Personal information
- Full name: Tom John Bush
- Born: 7 January 1918
- Died: 17 November 1951 (aged 33) Royal Melbourne Hospital, Melbourne
- Original team: Berrigan

Playing career^{1}
- Years: Club / Games (Goals)
- 1942, 1944: Melbourne / 5 (2)
- ^{1} Playing statistics correct to the end of 1944.

= Tom Bush (Australian footballer) =

Australian rules footballer

Tom Bush (7 January 1918 – 17 November 1951) was an Australian rules footballer who played with Melbourne in the Victorian Football League (VFL). He played five games for Melbourne from 1942 to 1944, and later played for several clubs in regional leagues. He won the best and fairest awards as captain-coach for Peechelba and Moyhu in the late 1940's and early 1950s.

== Early life and career ==
Bush, who was originally from Berrigan was cleared from St.

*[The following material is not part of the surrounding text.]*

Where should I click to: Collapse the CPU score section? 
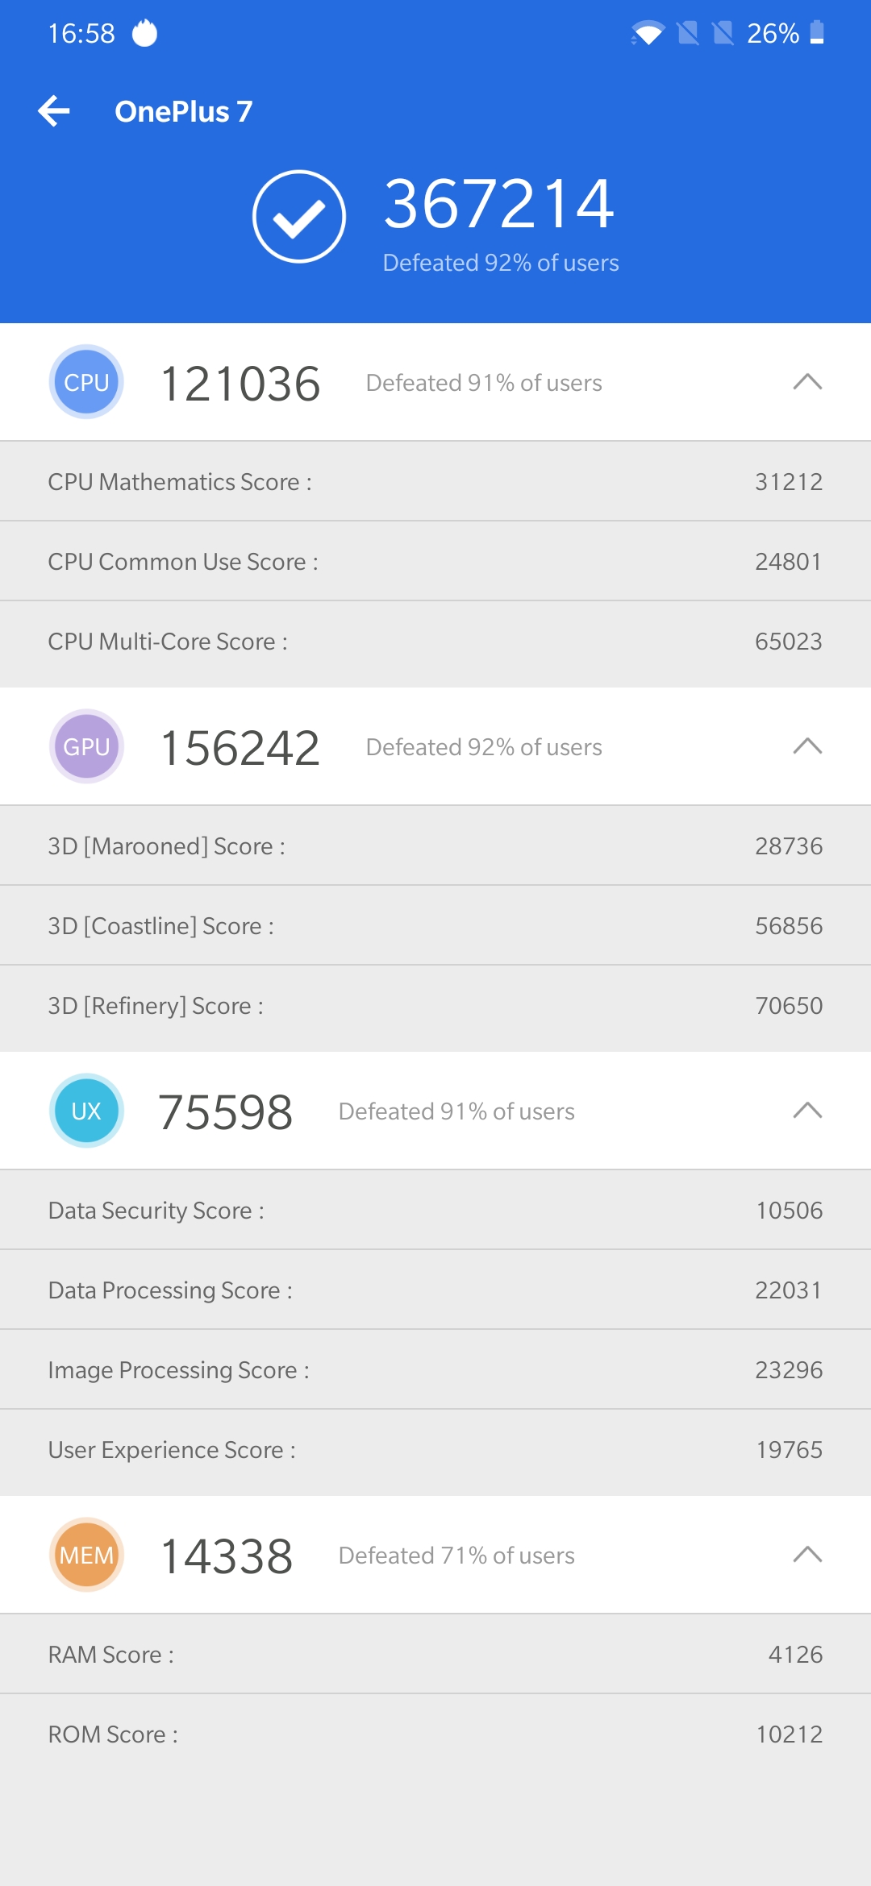pos(807,382)
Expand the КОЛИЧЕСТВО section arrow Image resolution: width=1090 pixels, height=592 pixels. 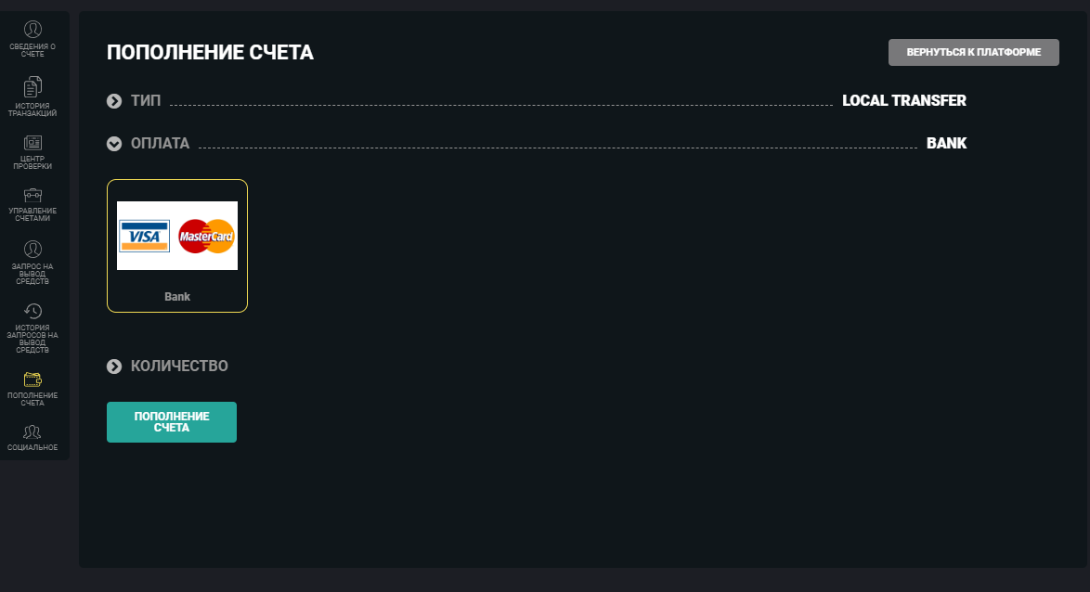(114, 367)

Kilda to Melbourne where he played from 1942 to 1944.

Bush enlisted in the Australian Army in 1940.

== Professional career ==
Bush played one game on permit with Coburg in 1945.

Bush then played with Wangaratta in the Ovens & Murray Football League in 1945 and 1946 including their 1946 O&MFL premiership side, featuring in their best players.

Milawa Football Club appointed Bush as captain-coach in 1947. They were runners up in the Ovens & King Football League grand final to Moyhu in 1947.

Bush was then captain-coach of Coolamon Football Club in the South West Football League (New South Wales) in 1948 and led them to fifth position on the ladder.

In his first year as captain-coach of Peechelba Football Club in 1949 in the Murray Valley Football League, Bush won the league best and fairest award. Bush was captain-coach again 1950.

Bush was captain / coach of Moyhu Football Club in the Ovens & King Football League in 1951 and won their best and fairest award too.

== Death ==
Bush died at the Royal Melbourne Hospital after an eight-week illness in November 1951. He was 33 years old. Bush and his wife, Ruth had two young sons, Adrian and Paul, with a third son, Trevor who was born on the 29th March 1952.